AMIR: I lied on my form!

AMIR: ooh this really freakin kills right now but Ii know it's worth it to help the less fortunate

JAKE: what are you talking about? The nurse is cleaning your skin he hasn't stuck a needle in you yet

AMIR: needle? Oh..oh OH MY GOD! OH FUCK THE LESS FORTUNATE I HATE THE POOR I HATE THE POOR I HATE THE POOR!

JAKE: hey man your blood is like clear and orange what blood type are you?

AMIR: O positive. As in oh I'm positive that's 95 per cent pizza grease

*{Amir gets out cigarette and lighter}

JAKE: Oh my God put that away! What are you doing?

AMIR: what? is there are law against cigarette indoors while donating blood?

JAKE: yeah I think a lot of laws

AMIR: against it though?

JAKE: Yes I said against

AMIR: ever heard of the universal donor? Well I'm the universal boner. {Laugh turns into choking} feel my heart

JAKE: {puts hand on Amir's chest} what's up? Oh yeah.. That's a.. that's a flutter

AMIR: yeah.. That's a flutter

AMIR: {Holding a cigarette and a lighter} one puff

JAKE: wrong way. One direction right?

AMIR: there's no wrong way. Just one direction.

JAKE: I saw an image on Reddit today.

AMIR: oh?

JAKE: {continues} of a guy jerking off in the subway

AMIR: ah yeah..

JAKE: yeah and face was blurred out but I swear to God it was you

AMIR: first of all it was a bus not the subway and second of all, it wasn't me?

JAKE: it's too late for that second of all

AMIR: yeah..

AMIR: favourite part about donating blood?
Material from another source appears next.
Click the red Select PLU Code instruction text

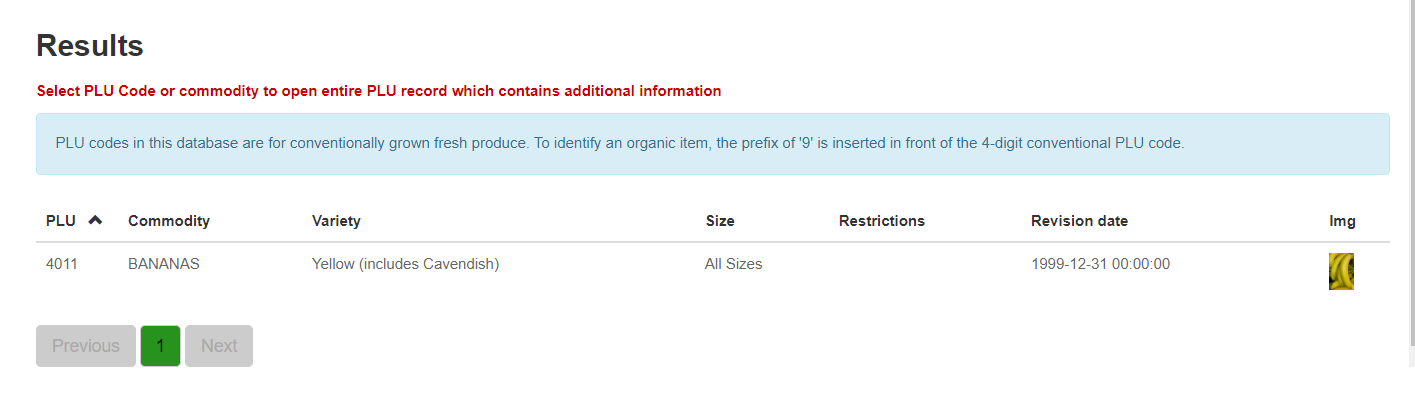379,91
JAKE: I guess the feeling of giving?

AMIR: really? That's my least favourite part

JAKE: I know I saw the t-shirt

AMIR: {lifts up t-shirt that says: the worst part of giving blood is the feeling of giving} Oh yeah!

JAKE: you have to stop making those shirts. They're mean and you're not good

AMIR: really? {Lifts up t-shirt to reveal another t-shirt that says: I'm not good} talk to the shirt!
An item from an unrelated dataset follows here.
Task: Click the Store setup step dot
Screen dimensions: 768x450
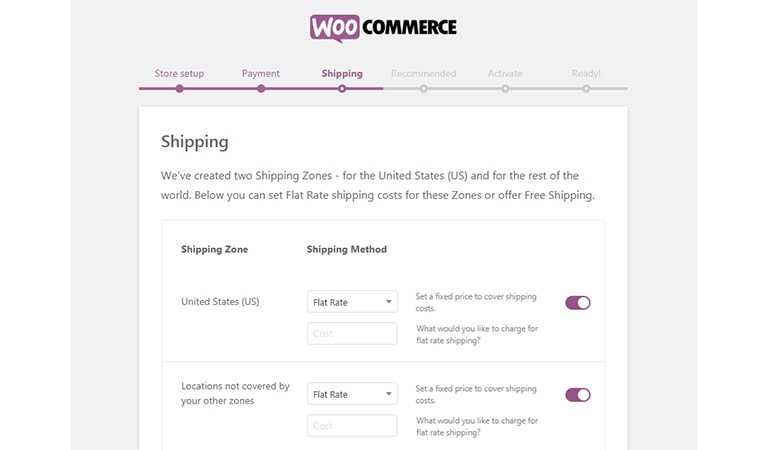Action: coord(180,89)
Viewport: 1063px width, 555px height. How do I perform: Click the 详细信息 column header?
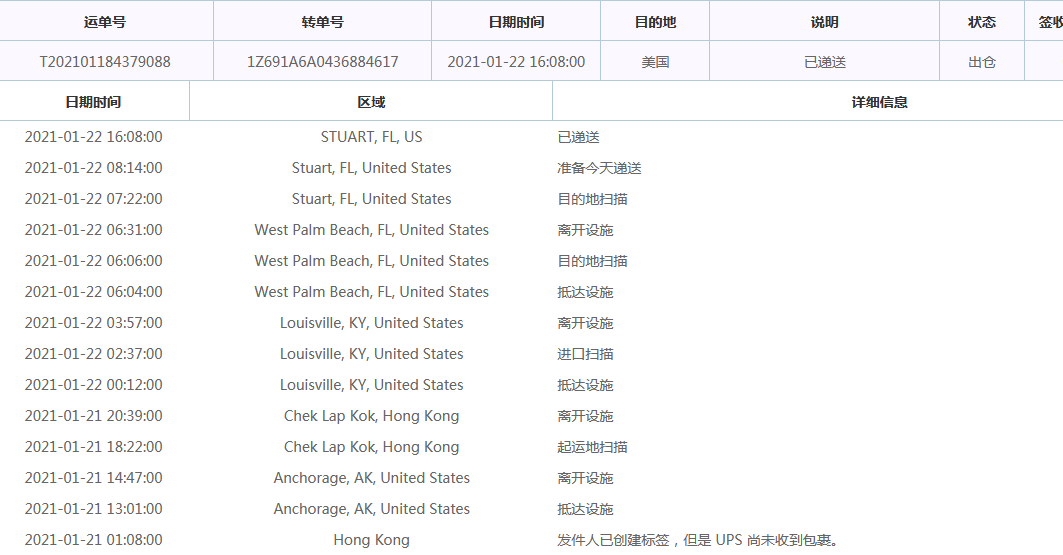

JAKE: how do you do that so fast?

AMIR: let me answer your question with another shir.. {Lifts up t-shirt but there's no more} Oh I thought I had another one that said I'm fast

JAKE: {with hand on Amir's chest} Yo, I haven't felt anything in like, thirty seconds

AMIR: I know right?

AMIR: Is it true that just by donating a pint of blood you can save a dozen lives and over the course of my life I can save a busload of children?

JAKE: yeah that's true

AMIR: and yet it ain't worth it {laughs}

JAKE: I'm actually getting a little light headed

AMIR: Oh my God pussy. Pussy for that!

JAKE: no you fainted. Twice. Once for twenty minutes and once for an hour. Woke up, saw the needle and started crying. You also pissed yourself.
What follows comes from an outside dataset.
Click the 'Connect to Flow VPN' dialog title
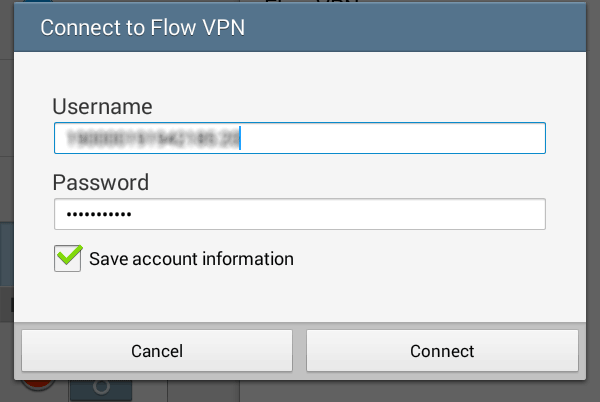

AMIR: spoken like a true nanny

JAKE: you came here in a skirt

*{camera pans down to reveal Amir in a mini-skirt and pans back up}

AMIR: they're called jeans.

JAKE: For real, you and I have known each other for a really long time and I'm just {fist pump} yeah.. I'm like racking my brain right now trying to come up with just one nice thing you've ever done for anybody

AMIR: just drop it okay?

AMIR: hey check it out I'm a cannibal vampire. {Takes Jake's tube and sucks it}

JAKE: OH MY GOD. du..du..du..dude STOP

AMIR: hehe

JAKE: I'm sorry to harp on it but you're just not a good guy and you have an ugly personality and a *black heart

AMIR: yeah I know, I know. I'm gonna make a change- don't worry

JAKE: you won't make a change that's the worst part you're selfish, you're stupid and you're mean.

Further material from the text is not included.